Task requirements:
Print each line exactly, beginning with the one where "Given: Click into the Anmerkungen text field" appears and ending at the last line below.

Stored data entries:
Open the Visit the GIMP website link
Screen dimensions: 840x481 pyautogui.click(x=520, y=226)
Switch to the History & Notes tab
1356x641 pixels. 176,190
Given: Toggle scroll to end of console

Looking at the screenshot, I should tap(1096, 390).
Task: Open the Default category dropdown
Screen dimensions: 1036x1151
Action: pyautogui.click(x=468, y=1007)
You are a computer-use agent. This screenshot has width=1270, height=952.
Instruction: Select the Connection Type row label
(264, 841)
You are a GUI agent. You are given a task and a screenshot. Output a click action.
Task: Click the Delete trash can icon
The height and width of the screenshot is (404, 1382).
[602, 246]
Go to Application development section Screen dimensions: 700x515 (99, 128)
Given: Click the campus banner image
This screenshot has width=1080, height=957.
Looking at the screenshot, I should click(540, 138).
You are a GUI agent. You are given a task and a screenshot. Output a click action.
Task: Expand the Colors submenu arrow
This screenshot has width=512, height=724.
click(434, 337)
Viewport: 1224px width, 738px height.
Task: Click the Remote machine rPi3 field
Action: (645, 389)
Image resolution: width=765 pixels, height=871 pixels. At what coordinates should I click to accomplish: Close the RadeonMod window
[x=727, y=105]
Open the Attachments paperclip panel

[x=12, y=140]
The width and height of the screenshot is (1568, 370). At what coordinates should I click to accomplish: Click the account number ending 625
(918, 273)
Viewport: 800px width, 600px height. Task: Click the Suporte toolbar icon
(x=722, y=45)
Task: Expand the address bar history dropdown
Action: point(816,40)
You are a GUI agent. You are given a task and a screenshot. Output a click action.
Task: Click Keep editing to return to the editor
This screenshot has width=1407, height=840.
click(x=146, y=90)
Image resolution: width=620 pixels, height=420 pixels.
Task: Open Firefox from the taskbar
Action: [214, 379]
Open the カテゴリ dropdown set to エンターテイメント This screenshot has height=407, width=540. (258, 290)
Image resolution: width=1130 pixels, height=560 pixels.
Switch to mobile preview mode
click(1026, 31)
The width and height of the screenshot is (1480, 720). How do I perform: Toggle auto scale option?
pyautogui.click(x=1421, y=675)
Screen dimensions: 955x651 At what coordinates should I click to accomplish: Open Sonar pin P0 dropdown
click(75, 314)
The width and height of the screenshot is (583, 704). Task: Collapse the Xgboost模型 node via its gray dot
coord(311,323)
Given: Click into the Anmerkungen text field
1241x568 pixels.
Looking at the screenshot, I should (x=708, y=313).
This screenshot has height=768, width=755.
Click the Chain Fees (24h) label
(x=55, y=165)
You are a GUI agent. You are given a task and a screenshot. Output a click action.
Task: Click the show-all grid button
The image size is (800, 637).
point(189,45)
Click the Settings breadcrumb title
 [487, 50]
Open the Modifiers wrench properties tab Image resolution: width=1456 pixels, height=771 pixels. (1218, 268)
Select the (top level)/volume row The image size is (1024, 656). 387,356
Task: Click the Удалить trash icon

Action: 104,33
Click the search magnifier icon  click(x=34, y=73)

Result of the exercise:
Given: Click into the Anmerkungen text field
1241x568 pixels.
Looking at the screenshot, I should (x=708, y=313).
This screenshot has height=768, width=755.
Click the Chain Fees (24h) label
(x=55, y=165)
You are a GUI agent. You are given a task and a screenshot. Output a click action.
Task: Click the show-all grid button
The image size is (800, 637).
point(189,45)
Click the Settings breadcrumb title
 [487, 50]
Open the Modifiers wrench properties tab Image resolution: width=1456 pixels, height=771 pixels. (1218, 268)
Select the (top level)/volume row The image size is (1024, 656). 387,356
Task: Click the Удалить trash icon

Action: 104,33
Click the search magnifier icon  click(x=34, y=73)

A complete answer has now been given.